Lyn se crispó. No deseaba la compañía de Helen ni su comprensión. A decir verdad no creía en ella. Además estaba Fal. Este no quería hablar de ellos. No quería deberles nada.

—Agradezco tu buena intención, Helen, pero ya no te necesitamos.

—Siempre nos necesitamos unos a otros.

—Puede que en términos generales sea así, mas nosotros preferimos debérnoslo todo a nosotros mismos. Te ruego que te vayas, Helen. Fal puede llegar de un momento a otro y yo con quien tengo que vivir es con él.

Helen, muy pálida, curvada la boca en una mueca que parecía un sollozo, titubeó.

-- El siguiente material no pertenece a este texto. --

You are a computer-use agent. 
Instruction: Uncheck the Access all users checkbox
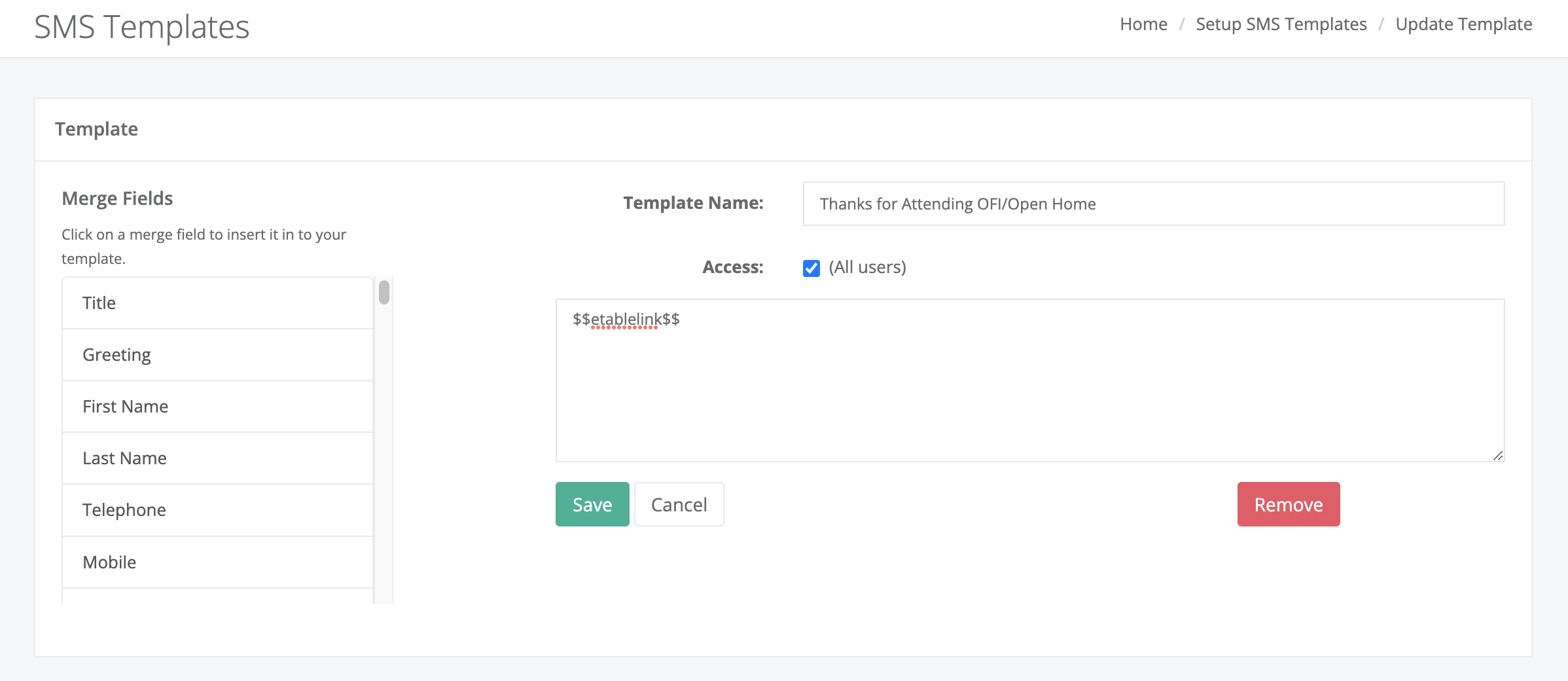pyautogui.click(x=811, y=268)
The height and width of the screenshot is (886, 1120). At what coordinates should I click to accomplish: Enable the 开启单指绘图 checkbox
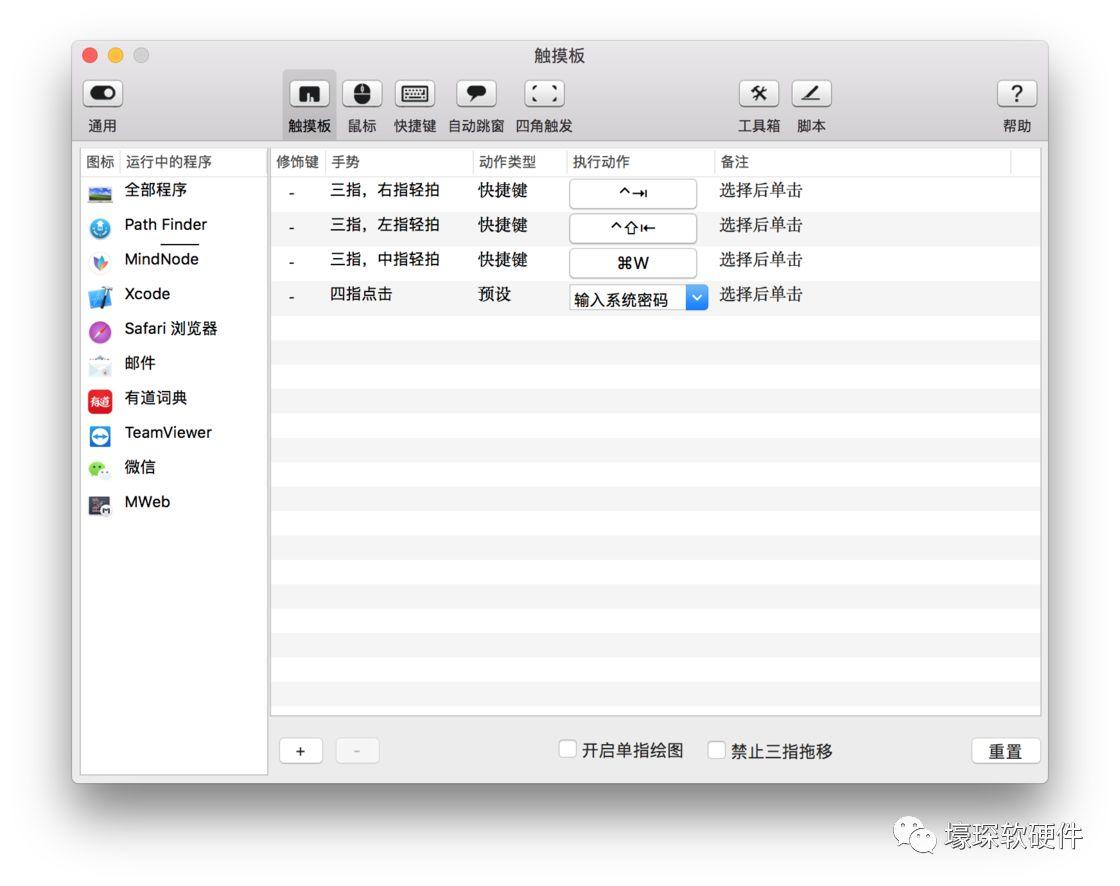click(568, 749)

En el fondo, Lyn se conmovió, pero no demostró lo que sentía.

—Soy tu hermana, y quiero ayudarte.

—No quiero tu ayuda.

En aquel momento entró Fal. Muy pálido, casi lívido, miró primero a una y después a otra.

—Fal —susurró Lyn, poniéndose en pie y yendo hacia él—, ésta es... mi hermana. Mi hermana Helen.

Por toda respuesta, Pal se dirigió de nuevo a la puerta y la abrió.

—¡Salga de aquí! —gritó exasperado.

—Fal.

Miró furioso a su mujer.

—¿A qué vienen? ¿A llorar contigo tu desventura?

—Fal, no digas eso. Yo no soy desventurada.

—¡Oigame! —gritó Fal, sin escuchar a su esposa, mirando fijamente a Helen, que parecía próxima a desvanecerse—. No quiero verles por aquí. He sido despedido otra vez del trabajo. Me pregunto quién es el que tan duramente me castiga. También me gustaría saber por qué. Pero no quiero ayuda de ésos. Ni de tu hermana ni de su marido. ¡Fuera de aquí! Esta es mi casa y no permitiré que vengan a consolarte tus familiares.

—Fal —susurró Helen quedamente—, ni Cliff ni yo tenemos la culpa de lo que te ocurre. Lo mejor es que espere aquí a mi marido. El te explicará. Cierto que no asistimos a vuestra boda. No pienso disculparme por eso, porque sé que falté. Que faltamos los dos, pero eso no es motivo para condenar a una familia toda la vida. Ahora nos damos cuenta de que hicimos mal. Cliff tiene negocios. Muchos, Fal...

—Que se los coma.

—Fal —susurró Lyn—, oye un momento a mi hermana. No ya por ti, sino por ella misma. Todo el mundo tiene derecho a disculparse.

Estaba negro. El no era un tirano. Pero aquella tarde había comprendido que jamás podría hacer nada digno en Nueva York, a menos que se lanzara a saltear los caminos y eso no iba con él, con su temperamento, con su dignidad, con su hombría.

—No deseo oír disculpas —dijo cortante—. Salga usted.

Helen, tambaleante pasó ante él. Lyn fue a correr tras ella, pero Fal la contuvo.

—Tú te quedas. Si das un paso más... te irás para siempre con ella.

Lyn, con los ojos llenos de lágrimas, quedó envarada junto a su marido. Helen llegó a la puerta, se apoyó en el quicio y salió al fin. Fal fue nacia aquella puerta y la cerró de golpe.